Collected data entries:
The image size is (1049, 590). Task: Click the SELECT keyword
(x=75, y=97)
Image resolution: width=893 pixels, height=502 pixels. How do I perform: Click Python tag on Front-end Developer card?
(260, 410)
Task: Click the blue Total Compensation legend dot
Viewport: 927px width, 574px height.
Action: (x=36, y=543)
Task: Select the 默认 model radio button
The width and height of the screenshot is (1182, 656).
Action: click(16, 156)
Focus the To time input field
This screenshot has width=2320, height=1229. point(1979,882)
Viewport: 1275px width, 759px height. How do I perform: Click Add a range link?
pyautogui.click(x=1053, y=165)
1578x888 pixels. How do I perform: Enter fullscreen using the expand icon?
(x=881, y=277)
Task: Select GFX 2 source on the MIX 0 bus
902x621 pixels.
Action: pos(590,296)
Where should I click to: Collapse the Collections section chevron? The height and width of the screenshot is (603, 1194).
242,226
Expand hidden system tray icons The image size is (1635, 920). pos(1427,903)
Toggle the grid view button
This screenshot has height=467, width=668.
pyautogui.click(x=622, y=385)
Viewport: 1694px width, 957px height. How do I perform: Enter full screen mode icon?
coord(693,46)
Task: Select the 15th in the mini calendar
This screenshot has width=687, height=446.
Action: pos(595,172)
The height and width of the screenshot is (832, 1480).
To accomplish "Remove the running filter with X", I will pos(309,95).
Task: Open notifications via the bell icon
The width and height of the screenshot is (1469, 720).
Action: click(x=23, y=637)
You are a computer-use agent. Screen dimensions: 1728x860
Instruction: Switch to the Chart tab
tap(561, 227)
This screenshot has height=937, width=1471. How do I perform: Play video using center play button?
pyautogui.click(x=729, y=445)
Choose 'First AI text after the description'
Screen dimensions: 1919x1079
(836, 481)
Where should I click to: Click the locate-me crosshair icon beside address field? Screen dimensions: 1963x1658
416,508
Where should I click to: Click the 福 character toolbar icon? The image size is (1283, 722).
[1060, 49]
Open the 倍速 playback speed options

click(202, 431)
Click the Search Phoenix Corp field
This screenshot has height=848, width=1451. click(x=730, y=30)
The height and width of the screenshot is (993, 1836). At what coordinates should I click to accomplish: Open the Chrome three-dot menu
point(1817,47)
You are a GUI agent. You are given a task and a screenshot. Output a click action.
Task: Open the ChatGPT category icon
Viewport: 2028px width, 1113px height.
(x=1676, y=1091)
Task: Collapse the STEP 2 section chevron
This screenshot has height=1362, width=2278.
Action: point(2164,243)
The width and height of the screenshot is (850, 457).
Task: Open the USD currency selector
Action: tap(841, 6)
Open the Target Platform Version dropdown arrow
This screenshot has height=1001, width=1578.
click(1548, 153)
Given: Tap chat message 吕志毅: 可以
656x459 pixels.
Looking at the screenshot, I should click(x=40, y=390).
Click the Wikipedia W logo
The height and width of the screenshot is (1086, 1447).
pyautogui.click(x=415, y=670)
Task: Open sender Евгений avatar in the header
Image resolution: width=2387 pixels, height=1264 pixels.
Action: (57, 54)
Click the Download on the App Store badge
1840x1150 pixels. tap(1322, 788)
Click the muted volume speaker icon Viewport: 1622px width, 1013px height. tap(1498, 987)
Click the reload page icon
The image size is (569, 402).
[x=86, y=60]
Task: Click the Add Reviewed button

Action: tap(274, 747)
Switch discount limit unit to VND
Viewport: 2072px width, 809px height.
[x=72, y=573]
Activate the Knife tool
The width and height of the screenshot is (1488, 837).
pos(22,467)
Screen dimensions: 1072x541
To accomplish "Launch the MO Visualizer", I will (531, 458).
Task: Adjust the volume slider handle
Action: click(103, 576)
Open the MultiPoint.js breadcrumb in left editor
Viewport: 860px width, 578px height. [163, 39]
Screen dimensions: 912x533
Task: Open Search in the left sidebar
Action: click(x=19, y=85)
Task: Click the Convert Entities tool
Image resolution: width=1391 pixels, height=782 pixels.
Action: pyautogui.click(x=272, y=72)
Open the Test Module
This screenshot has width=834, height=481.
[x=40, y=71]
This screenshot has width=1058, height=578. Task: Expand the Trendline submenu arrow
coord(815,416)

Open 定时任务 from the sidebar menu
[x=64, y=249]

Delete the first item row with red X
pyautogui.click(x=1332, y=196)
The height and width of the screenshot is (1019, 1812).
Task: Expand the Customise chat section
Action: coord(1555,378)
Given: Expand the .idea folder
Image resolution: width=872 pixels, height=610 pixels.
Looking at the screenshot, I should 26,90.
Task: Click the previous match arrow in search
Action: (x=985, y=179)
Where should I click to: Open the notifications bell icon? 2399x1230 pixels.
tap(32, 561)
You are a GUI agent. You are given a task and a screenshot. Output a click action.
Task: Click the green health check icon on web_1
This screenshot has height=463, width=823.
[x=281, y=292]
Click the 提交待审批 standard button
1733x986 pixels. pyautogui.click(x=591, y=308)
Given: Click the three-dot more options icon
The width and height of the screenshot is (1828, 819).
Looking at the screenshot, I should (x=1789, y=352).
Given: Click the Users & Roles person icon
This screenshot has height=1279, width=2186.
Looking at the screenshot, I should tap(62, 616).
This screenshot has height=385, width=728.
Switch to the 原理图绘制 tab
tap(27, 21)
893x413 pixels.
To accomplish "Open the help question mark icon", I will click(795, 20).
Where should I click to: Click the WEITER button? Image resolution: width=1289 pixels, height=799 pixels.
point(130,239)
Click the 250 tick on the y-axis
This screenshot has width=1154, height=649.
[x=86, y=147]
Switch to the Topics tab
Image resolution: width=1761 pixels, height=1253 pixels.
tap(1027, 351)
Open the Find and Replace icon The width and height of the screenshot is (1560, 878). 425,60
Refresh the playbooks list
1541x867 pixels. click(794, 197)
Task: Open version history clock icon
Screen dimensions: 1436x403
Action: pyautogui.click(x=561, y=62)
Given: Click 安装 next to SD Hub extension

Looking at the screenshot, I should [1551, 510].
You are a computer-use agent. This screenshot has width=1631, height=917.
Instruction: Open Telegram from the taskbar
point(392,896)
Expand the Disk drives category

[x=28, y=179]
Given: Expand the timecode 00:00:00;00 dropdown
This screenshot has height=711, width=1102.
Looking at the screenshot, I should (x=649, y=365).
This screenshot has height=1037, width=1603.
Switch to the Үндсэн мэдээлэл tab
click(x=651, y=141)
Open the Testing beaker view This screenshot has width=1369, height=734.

● **TRY IT**
A single number is expected: how many lines in the entries contain "agent".

● **TASK RESPONSE**
4